Au grand dépit de M. Veuillot, M. Veuillot ne veut pas qu’on rie. Outre son double système de gouvernement, monté sur roulettes, et qu’il produit tour à tour suivant l’occurrence, il a un idéal de société qui n’est pas gai, et qui ne lui a pas coûté d’ailleurs grand’peine à trouver. C’est tout simplement le squelette du Moyen-Âge qu’il a déterré.

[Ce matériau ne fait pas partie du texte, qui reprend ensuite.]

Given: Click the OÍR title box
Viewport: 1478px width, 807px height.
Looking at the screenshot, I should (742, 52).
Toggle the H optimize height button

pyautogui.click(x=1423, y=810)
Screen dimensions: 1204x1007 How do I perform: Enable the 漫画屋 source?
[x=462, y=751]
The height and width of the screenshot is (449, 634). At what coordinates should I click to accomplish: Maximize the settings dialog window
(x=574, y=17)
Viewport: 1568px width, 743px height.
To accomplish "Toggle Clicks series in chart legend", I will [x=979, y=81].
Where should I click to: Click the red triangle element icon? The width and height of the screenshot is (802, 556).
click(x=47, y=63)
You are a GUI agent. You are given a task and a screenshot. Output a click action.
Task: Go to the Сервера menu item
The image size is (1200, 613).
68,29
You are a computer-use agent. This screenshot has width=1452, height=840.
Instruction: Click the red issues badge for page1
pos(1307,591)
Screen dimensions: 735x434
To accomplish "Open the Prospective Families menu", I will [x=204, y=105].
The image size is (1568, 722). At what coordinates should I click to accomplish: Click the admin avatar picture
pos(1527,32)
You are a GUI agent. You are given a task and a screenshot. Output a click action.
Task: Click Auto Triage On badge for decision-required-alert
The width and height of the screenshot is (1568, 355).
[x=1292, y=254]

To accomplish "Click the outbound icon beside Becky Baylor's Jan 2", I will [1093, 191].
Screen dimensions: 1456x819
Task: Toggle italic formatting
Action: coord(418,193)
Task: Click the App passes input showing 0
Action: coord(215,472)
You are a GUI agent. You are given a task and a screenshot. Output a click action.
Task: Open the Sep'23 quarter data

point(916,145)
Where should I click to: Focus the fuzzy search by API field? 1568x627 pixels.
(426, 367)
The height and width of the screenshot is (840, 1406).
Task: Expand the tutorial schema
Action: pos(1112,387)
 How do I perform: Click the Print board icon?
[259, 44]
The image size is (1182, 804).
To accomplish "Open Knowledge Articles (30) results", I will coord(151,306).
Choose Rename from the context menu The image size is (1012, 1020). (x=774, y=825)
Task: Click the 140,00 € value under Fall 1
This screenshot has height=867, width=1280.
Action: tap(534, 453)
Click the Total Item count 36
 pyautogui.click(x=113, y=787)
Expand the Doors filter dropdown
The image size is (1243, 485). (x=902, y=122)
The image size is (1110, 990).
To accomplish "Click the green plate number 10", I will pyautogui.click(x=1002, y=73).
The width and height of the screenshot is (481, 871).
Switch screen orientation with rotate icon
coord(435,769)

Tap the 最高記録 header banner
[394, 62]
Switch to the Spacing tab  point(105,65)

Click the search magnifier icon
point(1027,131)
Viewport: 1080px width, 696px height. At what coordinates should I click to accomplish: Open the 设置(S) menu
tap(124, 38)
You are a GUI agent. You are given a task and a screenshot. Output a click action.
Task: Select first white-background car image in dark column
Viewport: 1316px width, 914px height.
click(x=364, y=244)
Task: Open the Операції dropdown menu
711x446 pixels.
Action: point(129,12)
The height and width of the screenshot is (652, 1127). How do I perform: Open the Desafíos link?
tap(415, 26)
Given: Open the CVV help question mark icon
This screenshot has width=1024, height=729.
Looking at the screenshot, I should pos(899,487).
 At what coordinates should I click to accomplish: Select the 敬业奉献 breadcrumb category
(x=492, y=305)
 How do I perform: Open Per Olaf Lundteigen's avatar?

M. Veuillot s’indigne que le temps marche, que le soleil se lève et se couche, et fasse à heure fixe un soir et un matin nouveau. Nous sommes au dix-neuvième siècle. À quoi bon un dix-neuvième siècle ? Pourquoi ne pas s’en être tenu au treizième ou au quatorzième ? M. Veuillot se forge, à propos de ce bienheureux Moyen-Âge, des félicités qui le font pleurer de tendresse. Il voit partout les fidèles encombrant les églises, les dames de haut parage et de haut renom, traînant sur les dalles saintes ces vastes robes de velours qui ont un page à leur service ; les barons courbant leur casque d’or, les serfs baissant leur tête nue, les prêtres étendant les mains, et les châteaux sur la colline, et les chaumières dans le vallon, et les haquenées dans les plaines ; la paix et la prière se donnant la main, et le seigneur, avec sa grande lance, se faisant un vrai plaisir de protéger son vassal, qui, de son côté, se plaît à lui payer la dîme, à faire sa corvée, etc., etc. Tout cela est fort pittoresque sans doute, et ferait fort bien dans un tableau de Gustave Doré ; mais nous ne faisons point de la fantaisie, nous faisons de l’histoire.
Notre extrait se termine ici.